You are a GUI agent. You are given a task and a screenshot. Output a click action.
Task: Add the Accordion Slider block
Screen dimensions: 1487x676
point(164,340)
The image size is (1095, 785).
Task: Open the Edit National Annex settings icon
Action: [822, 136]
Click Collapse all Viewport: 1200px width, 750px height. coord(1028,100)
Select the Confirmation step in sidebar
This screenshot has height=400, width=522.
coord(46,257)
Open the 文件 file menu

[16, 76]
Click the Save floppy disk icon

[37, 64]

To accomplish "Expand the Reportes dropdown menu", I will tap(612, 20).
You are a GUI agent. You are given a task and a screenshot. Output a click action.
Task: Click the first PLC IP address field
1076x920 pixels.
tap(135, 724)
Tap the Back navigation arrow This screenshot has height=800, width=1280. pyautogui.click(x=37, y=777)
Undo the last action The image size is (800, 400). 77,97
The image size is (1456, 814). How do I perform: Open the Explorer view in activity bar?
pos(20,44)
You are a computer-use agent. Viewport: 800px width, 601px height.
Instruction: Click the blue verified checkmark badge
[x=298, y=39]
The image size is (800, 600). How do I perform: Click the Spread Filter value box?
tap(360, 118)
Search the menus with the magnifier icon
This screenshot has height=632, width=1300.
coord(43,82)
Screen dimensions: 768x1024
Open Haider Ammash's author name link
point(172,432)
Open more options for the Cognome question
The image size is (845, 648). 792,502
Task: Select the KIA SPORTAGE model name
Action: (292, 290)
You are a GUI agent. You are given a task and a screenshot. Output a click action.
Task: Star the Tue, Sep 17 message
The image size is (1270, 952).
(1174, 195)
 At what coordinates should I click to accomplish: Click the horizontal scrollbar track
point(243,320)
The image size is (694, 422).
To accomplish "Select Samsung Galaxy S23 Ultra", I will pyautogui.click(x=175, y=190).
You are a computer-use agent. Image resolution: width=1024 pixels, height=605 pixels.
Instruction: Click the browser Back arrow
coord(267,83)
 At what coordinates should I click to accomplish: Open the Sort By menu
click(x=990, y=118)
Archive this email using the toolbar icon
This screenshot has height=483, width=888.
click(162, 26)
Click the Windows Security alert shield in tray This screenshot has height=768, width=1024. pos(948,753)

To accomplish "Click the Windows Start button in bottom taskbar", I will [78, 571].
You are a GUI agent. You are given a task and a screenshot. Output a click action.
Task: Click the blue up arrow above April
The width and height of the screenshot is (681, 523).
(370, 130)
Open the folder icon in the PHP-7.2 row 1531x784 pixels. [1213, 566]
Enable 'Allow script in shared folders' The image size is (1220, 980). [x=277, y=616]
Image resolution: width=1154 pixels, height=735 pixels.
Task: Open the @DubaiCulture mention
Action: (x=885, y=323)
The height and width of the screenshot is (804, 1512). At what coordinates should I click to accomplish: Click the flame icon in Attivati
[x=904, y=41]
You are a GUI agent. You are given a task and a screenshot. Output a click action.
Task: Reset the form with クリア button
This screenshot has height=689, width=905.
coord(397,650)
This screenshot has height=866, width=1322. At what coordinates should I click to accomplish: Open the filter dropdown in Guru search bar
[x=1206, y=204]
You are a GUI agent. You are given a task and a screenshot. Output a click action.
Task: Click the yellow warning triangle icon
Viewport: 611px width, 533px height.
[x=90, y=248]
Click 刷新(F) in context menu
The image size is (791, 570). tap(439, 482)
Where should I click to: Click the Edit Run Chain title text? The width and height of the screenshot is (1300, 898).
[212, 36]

#### PROBLEM DESCRIPTION:
Could you set down, word for word, only the lines above from the line with "Click the Windows Security" to the line with "Task: Reset the form with クリア button", including both?

#### RESULT OF THE TASK:
Click the Windows Security alert shield in tray This screenshot has height=768, width=1024. pos(948,753)

To accomplish "Click the Windows Start button in bottom taskbar", I will [78, 571].
You are a GUI agent. You are given a task and a screenshot. Output a click action.
Task: Click the blue up arrow above April
The width and height of the screenshot is (681, 523).
(370, 130)
Open the folder icon in the PHP-7.2 row 1531x784 pixels. [1213, 566]
Enable 'Allow script in shared folders' The image size is (1220, 980). [x=277, y=616]
Image resolution: width=1154 pixels, height=735 pixels.
Task: Open the @DubaiCulture mention
Action: (x=885, y=323)
The height and width of the screenshot is (804, 1512). At what coordinates should I click to accomplish: Click the flame icon in Attivati
[x=904, y=41]
You are a GUI agent. You are given a task and a screenshot. Output a click action.
Task: Reset the form with クリア button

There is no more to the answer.